* start Information given *
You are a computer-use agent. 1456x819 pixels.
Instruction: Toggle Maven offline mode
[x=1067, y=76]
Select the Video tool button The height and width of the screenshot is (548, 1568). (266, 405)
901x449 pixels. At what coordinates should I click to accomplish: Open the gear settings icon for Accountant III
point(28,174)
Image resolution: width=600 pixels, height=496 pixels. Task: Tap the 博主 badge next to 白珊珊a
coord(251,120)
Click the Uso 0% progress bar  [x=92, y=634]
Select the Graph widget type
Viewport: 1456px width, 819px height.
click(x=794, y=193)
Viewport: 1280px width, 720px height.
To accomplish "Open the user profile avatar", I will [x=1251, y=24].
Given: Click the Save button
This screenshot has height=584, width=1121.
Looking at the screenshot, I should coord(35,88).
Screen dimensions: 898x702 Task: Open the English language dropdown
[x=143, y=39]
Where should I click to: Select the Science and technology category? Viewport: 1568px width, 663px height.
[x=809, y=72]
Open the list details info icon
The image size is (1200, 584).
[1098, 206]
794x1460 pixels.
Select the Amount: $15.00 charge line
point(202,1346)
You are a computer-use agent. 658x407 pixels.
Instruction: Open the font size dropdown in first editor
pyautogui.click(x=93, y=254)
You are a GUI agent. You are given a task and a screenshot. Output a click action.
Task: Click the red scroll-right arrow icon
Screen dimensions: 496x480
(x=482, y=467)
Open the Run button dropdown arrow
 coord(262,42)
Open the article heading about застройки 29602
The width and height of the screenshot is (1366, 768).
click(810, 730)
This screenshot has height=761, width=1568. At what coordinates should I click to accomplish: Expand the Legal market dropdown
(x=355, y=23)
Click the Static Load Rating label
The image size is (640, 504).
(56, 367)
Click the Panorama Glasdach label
* end Information given *
Problem requirements ::
Quote the records verbatim, from the line containing "Open the Run button dropdown arrow" through the line containing "click(810, 730)".

Task output ::
Open the Run button dropdown arrow
 coord(262,42)
Open the article heading about застройки 29602
The width and height of the screenshot is (1366, 768).
click(810, 730)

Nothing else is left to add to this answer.